Early under the British regime, criminal
procedures for courts in the Presidency Towns and in the Mofussil
(a district subdivision of the time) were not the same. To
implement a uniform pattern of criminal procedure for all courts
in India the Criminal Procedure Code (Act 10) of 1882 was handed
down. This was superseded by Act 5 of 1898, and further
substantial changes were brought in by Act 18 of 1923 and Act 26
of 1955. Local Amendment Acts of the state legislatures were also
introduced to separate the judiciary from the executive.
But the country had to wait until 1955 for the
Central Law Commission to be set up, which attempted a
comprehensive revision of the old code. The new code is based on
the recommendations of the Law Commission as contained in its
Forty-First Report presented in 1969, which also took into
account the earlier reports dealing in specific maters. The
changes made were substantive and numerous.
The code as it stands now professes to deal
exhaustively with the law of procedure and tries to provide in
the minutest detail the steps to be followed in all matters
pertaining to general administration of criminal law. Over time,
the code has lost much of its initial glory and it is high time
that, in light of the advancement of science and technology and
perplexing complexity of the criminal mind in this advanced
society, it be subject to revision.
In this article I am not attempting to
comprehend the code as such, or to comment on its entire
provisions so as either to suggest a modification or possible
mode of revision. That would be a highly exhaustive task
demanding meticulous attention to detail. Instead I would like to
limit my reflections to a particular section of the code that
provides for the initiation of police enquiry into any given
crime. This section is contained in Chapter XII of the code and
is titled Information to Police and Their Power to Investigate.
It reads as follows.
Sec. 154. Information in cognizable cases.
(1) Every information relating to the
commission of a cognizable offence, if given orally to an
officer in charge of a police station, shall be reduced to
writing by him or under his direction, and be read over to
the informant; and every such information, whether given in
writing or reduced to writing as aforesaid, shall be signed
by the person giving it, and the substance thereof shall be
entered in a book to be kept by such officer in such form as
the State Government may prescribe in this behalf.
(2) A copy of the information as
recorded under sub-section (1) shall be given for with, free
of cost, to the informant.
(3) Any person aggrieved by a refusal
on the part of an officer in charge of a police station to
record the information referred to in sub-section (1) may
send the substance of such information, in writing and by
post, to the Superintendent of Police concerned who, if
satisfied that such information discloses the commission of a
cognizable offence, shall either investigate the case himself
or direct an investigation to be made by any police officer
subordinate to him, in the manner provided by this code and
such officer shall have all the powers of an officer in of a
police station in relation to that offence."
The First Information Report (FIR) is the
key to a successful criminal investigation. It is the trigger
that sets into motion the investigation mechanism in a given
crime. It is interesting to note, however, that the term
"first information" is not mentioned in the code. It
merely says "information recorded under Sec.154".
The details to be recorded in the FIR are
exhaustive. It contains the date and time of giving the
information, police station where it is recorded, place, date and
time where the offence has taken place, the names of the persons
who have committed the offence, probable provisions under the
Indian Penal Code or any other enactment under which the offences
are punishable, the information in detail, name and address of
the informant and the action taken.

_Set of tasks_
1. According to the passage on India's Criminal Procedure Code, which Law Commission report contains the recommendations the new code is based on, and when was it presented?
2. Write out everything in the passage on India's Criminal Procedure Code from "The First Information" down to "the action taken.".

_Data_
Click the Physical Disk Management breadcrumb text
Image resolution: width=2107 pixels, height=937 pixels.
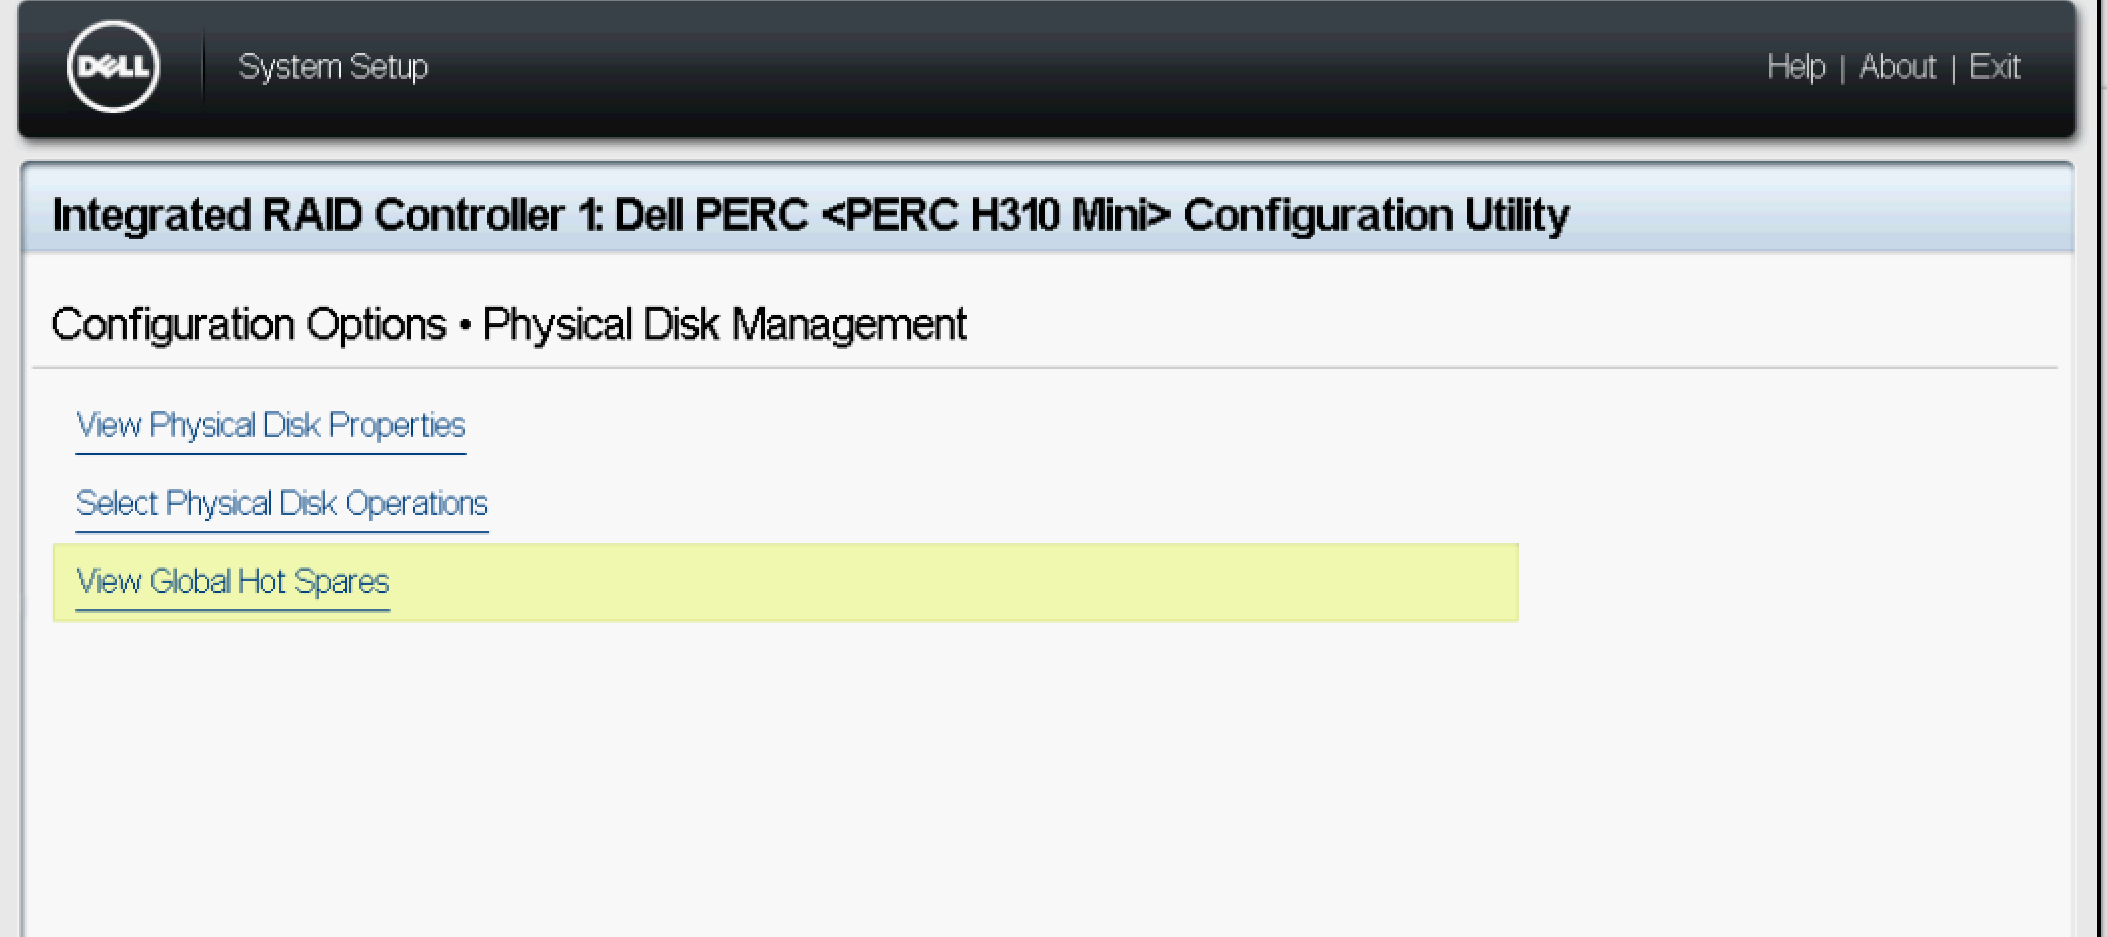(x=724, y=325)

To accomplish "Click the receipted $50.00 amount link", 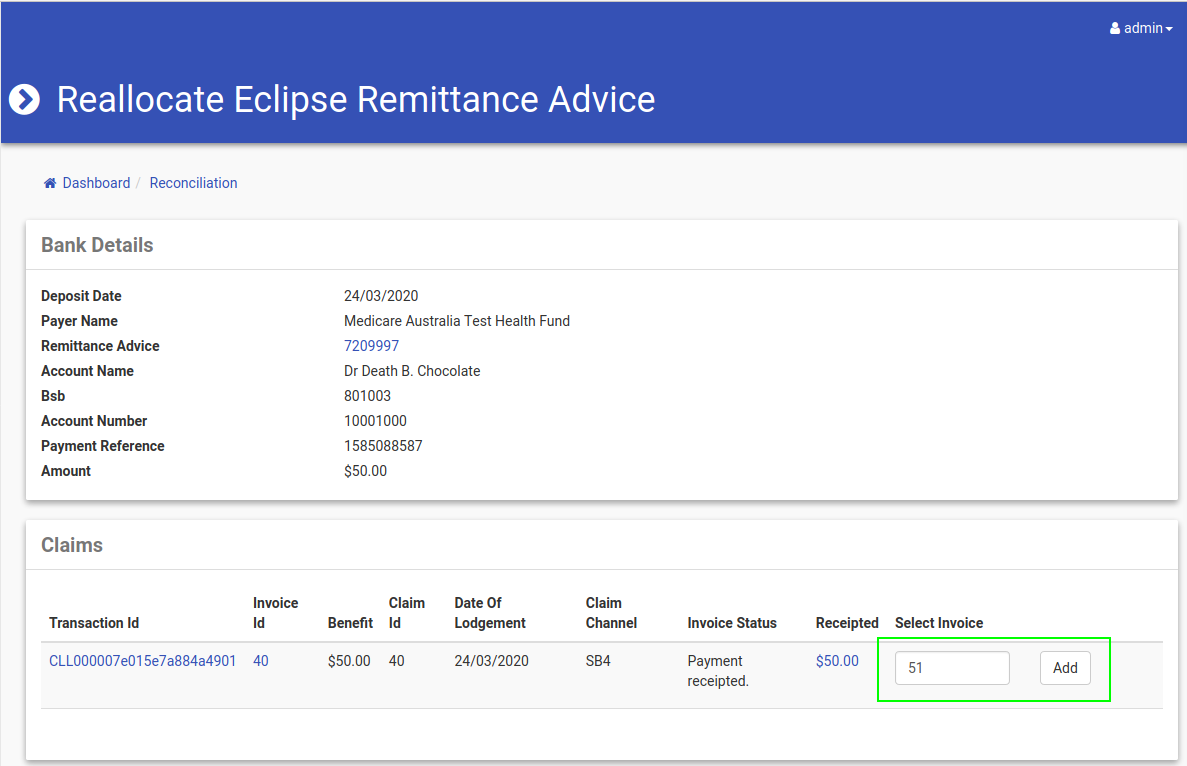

_Completed exercise_
1. The Forty-First Report, presented in 1969.

2.
The First Information Report (FIR) is the
key to a successful criminal investigation. It is the trigger
that sets into motion the investigation mechanism in a given
crime. It is interesting to note, however, that the term
"first information" is not mentioned in the code. It
merely says "information recorded under Sec.154".
The details to be recorded in the FIR are
exhaustive. It contains the date and time of giving the
information, police station where it is recorded, place, date and
time where the offence has taken place, the names of the persons
who have committed the offence, probable provisions under the
Indian Penal Code or any other enactment under which the offences
are punishable, the information in detail, name and address of
the informant and the action taken.